[Stored items]
+---+

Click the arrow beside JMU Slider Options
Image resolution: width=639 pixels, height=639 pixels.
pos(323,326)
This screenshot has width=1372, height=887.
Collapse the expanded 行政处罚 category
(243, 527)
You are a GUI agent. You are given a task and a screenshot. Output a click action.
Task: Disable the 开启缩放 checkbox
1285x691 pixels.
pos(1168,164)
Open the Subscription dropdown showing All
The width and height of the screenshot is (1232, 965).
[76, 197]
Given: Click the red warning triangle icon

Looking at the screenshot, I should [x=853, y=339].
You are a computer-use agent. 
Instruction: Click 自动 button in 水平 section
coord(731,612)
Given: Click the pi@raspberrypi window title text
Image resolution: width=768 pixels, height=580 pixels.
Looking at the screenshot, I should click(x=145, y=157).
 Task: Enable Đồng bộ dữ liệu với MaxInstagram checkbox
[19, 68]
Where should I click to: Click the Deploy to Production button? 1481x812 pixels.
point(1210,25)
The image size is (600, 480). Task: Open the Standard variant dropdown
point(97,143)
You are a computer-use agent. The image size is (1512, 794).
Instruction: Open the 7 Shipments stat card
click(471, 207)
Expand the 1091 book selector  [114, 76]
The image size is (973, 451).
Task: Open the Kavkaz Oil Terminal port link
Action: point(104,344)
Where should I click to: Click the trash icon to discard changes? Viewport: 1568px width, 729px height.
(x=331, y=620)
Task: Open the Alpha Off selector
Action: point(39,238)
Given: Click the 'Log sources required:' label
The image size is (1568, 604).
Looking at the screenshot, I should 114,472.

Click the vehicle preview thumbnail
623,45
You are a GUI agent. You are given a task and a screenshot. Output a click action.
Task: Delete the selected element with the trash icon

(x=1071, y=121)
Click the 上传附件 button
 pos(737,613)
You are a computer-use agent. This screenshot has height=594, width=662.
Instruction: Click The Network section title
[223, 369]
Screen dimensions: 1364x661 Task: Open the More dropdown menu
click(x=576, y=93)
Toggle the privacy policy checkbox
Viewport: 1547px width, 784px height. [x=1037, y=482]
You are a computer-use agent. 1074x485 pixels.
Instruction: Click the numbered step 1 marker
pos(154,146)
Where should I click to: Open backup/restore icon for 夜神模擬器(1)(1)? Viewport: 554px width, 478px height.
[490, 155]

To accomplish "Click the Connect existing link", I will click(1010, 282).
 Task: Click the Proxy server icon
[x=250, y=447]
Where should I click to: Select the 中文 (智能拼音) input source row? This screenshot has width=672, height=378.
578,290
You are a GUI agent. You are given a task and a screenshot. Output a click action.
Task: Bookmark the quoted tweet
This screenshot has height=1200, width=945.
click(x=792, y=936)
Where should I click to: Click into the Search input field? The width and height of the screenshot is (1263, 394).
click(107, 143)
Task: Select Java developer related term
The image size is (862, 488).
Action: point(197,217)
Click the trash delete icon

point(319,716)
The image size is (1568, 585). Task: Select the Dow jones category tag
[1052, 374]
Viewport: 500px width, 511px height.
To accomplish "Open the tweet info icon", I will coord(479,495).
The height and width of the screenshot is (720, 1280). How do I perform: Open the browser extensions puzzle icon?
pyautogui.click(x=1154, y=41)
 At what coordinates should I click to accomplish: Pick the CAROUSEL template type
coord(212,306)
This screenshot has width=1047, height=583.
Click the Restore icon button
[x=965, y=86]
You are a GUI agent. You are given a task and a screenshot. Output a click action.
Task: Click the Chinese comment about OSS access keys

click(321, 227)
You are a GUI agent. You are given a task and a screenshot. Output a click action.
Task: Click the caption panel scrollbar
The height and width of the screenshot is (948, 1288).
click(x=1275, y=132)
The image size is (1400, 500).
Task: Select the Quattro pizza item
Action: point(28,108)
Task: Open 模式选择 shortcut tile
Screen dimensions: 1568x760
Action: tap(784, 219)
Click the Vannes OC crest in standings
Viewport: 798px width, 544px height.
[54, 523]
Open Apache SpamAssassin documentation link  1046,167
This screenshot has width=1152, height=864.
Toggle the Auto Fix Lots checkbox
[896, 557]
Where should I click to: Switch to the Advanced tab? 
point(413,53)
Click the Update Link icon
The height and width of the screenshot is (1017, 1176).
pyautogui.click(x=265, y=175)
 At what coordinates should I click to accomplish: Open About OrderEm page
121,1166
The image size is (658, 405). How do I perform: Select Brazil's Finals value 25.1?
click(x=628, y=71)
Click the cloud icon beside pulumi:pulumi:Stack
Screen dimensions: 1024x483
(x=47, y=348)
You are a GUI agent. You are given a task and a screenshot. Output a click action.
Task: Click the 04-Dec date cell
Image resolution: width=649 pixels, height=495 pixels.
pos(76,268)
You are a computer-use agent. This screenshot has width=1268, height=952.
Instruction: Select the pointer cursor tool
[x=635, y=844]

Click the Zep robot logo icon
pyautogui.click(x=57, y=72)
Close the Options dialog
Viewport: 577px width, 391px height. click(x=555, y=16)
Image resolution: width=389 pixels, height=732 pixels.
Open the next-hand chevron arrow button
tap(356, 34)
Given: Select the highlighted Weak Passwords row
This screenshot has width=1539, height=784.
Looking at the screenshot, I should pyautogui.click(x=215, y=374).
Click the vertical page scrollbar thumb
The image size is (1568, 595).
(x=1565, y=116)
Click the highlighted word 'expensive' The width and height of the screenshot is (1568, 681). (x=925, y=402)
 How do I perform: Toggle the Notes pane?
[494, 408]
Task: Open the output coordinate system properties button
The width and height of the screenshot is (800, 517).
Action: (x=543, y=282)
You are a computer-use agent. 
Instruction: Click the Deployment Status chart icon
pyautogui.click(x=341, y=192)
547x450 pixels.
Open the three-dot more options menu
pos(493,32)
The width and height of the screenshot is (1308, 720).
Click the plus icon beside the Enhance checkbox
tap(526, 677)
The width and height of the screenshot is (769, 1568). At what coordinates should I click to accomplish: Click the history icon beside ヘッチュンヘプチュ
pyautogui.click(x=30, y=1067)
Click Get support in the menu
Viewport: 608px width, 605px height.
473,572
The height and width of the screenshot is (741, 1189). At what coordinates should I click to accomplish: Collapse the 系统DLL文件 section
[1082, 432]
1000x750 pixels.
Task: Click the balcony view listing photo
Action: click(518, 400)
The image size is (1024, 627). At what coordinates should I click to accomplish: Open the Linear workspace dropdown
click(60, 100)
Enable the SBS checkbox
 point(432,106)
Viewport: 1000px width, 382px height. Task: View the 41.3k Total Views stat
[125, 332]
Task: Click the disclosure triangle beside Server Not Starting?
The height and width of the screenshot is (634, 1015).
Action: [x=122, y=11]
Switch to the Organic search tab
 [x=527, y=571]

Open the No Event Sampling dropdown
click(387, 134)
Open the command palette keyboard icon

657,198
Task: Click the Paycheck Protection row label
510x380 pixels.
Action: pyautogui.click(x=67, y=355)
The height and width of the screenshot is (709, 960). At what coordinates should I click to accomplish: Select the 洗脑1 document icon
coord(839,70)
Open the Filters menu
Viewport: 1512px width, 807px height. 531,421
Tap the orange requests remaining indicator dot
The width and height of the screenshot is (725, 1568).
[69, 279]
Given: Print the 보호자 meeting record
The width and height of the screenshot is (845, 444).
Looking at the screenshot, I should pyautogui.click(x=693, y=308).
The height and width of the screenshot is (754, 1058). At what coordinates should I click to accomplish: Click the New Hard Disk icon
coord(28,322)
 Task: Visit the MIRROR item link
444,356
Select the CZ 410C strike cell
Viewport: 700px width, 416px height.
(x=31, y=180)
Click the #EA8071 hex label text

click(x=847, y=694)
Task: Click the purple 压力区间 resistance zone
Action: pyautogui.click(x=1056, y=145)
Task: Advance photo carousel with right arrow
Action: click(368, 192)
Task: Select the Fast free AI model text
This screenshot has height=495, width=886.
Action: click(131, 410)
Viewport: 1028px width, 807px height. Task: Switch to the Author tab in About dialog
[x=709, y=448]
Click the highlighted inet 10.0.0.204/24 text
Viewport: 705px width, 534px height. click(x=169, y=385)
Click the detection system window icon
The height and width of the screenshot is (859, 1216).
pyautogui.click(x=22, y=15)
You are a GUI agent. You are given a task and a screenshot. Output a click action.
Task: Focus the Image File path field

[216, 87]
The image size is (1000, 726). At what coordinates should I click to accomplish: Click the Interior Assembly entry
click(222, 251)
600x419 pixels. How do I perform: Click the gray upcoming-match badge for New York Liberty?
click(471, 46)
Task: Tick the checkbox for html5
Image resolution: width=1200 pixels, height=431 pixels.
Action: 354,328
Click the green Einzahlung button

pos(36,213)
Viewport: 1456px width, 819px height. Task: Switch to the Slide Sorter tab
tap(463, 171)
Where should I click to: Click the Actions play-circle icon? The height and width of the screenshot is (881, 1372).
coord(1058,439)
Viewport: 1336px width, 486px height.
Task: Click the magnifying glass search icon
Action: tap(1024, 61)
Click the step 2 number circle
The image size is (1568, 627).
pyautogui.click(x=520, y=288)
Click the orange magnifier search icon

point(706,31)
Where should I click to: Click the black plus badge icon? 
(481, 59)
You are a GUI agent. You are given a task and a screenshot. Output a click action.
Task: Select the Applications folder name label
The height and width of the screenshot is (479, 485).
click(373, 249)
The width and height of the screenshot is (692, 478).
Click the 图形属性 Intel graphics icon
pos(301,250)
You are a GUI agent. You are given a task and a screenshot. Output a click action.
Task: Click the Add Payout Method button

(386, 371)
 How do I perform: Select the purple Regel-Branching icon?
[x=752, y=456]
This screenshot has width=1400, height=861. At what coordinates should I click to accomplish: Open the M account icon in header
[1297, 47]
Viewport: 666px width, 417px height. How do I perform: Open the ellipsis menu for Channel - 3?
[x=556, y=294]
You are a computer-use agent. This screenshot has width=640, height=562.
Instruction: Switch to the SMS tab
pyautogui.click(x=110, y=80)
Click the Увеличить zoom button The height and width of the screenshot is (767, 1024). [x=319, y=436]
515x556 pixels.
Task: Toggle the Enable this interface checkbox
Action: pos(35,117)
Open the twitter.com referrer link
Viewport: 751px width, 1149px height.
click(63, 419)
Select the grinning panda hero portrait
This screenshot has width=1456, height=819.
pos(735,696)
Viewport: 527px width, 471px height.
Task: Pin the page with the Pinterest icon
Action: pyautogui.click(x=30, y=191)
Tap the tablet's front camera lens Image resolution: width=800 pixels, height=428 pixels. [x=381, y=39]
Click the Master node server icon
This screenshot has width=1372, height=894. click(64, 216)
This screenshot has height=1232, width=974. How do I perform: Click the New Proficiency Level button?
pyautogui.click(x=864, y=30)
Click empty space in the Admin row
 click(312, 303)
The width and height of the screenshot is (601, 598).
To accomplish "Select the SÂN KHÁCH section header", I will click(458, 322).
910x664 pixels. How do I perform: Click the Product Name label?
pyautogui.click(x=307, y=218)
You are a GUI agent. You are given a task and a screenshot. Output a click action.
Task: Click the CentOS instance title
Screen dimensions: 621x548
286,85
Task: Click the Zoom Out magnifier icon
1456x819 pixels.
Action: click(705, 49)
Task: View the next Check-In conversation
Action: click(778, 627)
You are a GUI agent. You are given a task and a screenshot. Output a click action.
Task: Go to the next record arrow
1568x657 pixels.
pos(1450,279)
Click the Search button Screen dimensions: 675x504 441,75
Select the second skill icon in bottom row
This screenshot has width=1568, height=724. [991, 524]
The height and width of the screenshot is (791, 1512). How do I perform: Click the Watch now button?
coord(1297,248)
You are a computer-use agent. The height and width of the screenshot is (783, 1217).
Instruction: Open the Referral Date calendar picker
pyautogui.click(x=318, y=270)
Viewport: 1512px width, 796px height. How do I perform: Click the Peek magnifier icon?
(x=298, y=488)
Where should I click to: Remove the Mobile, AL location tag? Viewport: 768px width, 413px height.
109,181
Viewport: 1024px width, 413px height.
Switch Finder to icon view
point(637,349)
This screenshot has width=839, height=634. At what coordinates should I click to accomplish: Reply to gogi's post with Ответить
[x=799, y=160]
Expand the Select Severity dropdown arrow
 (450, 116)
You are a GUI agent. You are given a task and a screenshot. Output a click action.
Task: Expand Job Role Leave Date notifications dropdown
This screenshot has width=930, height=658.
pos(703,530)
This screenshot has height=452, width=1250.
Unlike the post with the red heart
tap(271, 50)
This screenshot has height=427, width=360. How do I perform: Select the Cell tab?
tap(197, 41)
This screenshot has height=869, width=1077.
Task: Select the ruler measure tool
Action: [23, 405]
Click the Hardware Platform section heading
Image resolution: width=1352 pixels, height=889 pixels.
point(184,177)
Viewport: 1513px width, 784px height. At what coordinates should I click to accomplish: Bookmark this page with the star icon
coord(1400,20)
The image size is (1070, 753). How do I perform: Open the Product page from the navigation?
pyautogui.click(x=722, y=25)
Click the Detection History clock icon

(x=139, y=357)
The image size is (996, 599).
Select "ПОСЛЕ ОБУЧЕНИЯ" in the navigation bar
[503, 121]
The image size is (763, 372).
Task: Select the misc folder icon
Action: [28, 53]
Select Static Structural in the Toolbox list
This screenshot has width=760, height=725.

+---+

### Task objective:
Reproduce, word for word, the stretch of items from the very beginning through the line that contains "click(x=576, y=93)".

### Task result:
Click the arrow beside JMU Slider Options
Image resolution: width=639 pixels, height=639 pixels.
pos(323,326)
This screenshot has width=1372, height=887.
Collapse the expanded 行政处罚 category
(243, 527)
You are a GUI agent. You are given a task and a screenshot. Output a click action.
Task: Disable the 开启缩放 checkbox
1285x691 pixels.
pos(1168,164)
Open the Subscription dropdown showing All
The width and height of the screenshot is (1232, 965).
[76, 197]
Given: Click the red warning triangle icon

Looking at the screenshot, I should [x=853, y=339].
You are a computer-use agent. 
Instruction: Click 自动 button in 水平 section
coord(731,612)
Given: Click the pi@raspberrypi window title text
Image resolution: width=768 pixels, height=580 pixels.
Looking at the screenshot, I should click(x=145, y=157).
 Task: Enable Đồng bộ dữ liệu với MaxInstagram checkbox
[19, 68]
Where should I click to: Click the Deploy to Production button? 1481x812 pixels.
point(1210,25)
The image size is (600, 480). Task: Open the Standard variant dropdown
point(97,143)
You are a computer-use agent. The image size is (1512, 794).
Instruction: Open the 7 Shipments stat card
click(471, 207)
Expand the 1091 book selector  [114, 76]
The image size is (973, 451).
Task: Open the Kavkaz Oil Terminal port link
Action: point(104,344)
Where should I click to: Click the trash icon to discard changes? Viewport: 1568px width, 729px height.
(x=331, y=620)
Task: Open the Alpha Off selector
Action: point(39,238)
Given: Click the 'Log sources required:' label
The image size is (1568, 604).
Looking at the screenshot, I should 114,472.

Click the vehicle preview thumbnail
623,45
You are a GUI agent. You are given a task and a screenshot. Output a click action.
Task: Delete the selected element with the trash icon

(x=1071, y=121)
Click the 上传附件 button
 pos(737,613)
You are a computer-use agent. This screenshot has height=594, width=662.
Instruction: Click The Network section title
[223, 369]
Screen dimensions: 1364x661 Task: Open the More dropdown menu
click(x=576, y=93)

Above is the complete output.